__EXERCISES TO COMPLETE__.
**1)** In the rose garden passage below, what did the narrator strike with the pick on the second stroke?
**2)** Reproduce the rose garden passage below from "I have more" to "have lost interest.".

---------- EXERCISE PASSAGE

Rod wanted a rose garden. This really translates to, “I’ll plant them but you need to take care of them.” At the annual plant fair (Candalaria) we bought our first new rose plants. After picking out the appropriate spot, close to water and the right amount of sun, Rod set to planting. He had all the right tools but was having a problem breaking ground.

I have more than a few pounds on Rod so when I saw that he was struggling I decided to put my weight behind the pick on his behalf. First stroke, no problem. Second stroke and water began bubbling up from the ground. As much as I wanted to believe that we’d hit a natural spring only six inches below the surface, I knew better. I’d hit the water main. In fact, I’d hit the pipe dead center. I couldn’t have hit it better if I was aiming.

This, of course, happened on a Sunday during a three-day weekend. Try to find a plumber. So we shut off the water to the back of the property and continued working.

Caspa, our Labrador mix puppy, decided to eat the blossoms but since the first day, she seems to have lost interest.

So this is it. I know it is small but they are doing very well and if we continue to add more every year, we might have something in the future.

--------------------
---------- SUPPLIED DATA

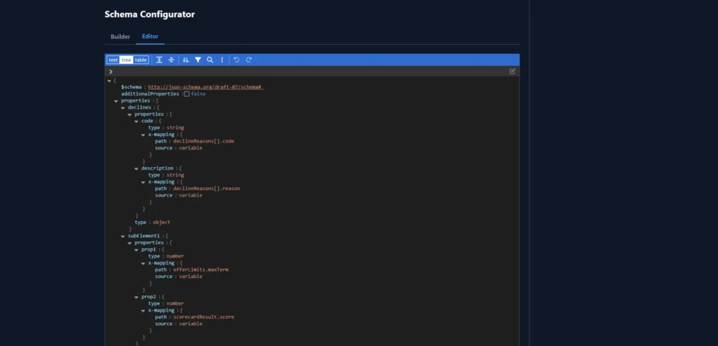
Task: Select the Editor tab
Action: tap(150, 36)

--------------------

__SOLUTIONS__.
**1)** The water main.

**2)**
I have more than a few pounds on Rod so when I saw that he was struggling I decided to put my weight behind the pick on his behalf. First stroke, no problem. Second stroke and water began bubbling up from the ground. As much as I wanted to believe that we’d hit a natural spring only six inches below the surface, I knew better. I’d hit the water main. In fact, I’d hit the pipe dead center. I couldn’t have hit it better if I was aiming.

This, of course, happened on a Sunday during a three-day weekend. Try to find a plumber. So we shut off the water to the back of the property and continued working.

Caspa, our Labrador mix puppy, decided to eat the blossoms but since the first day, she seems to have lost interest.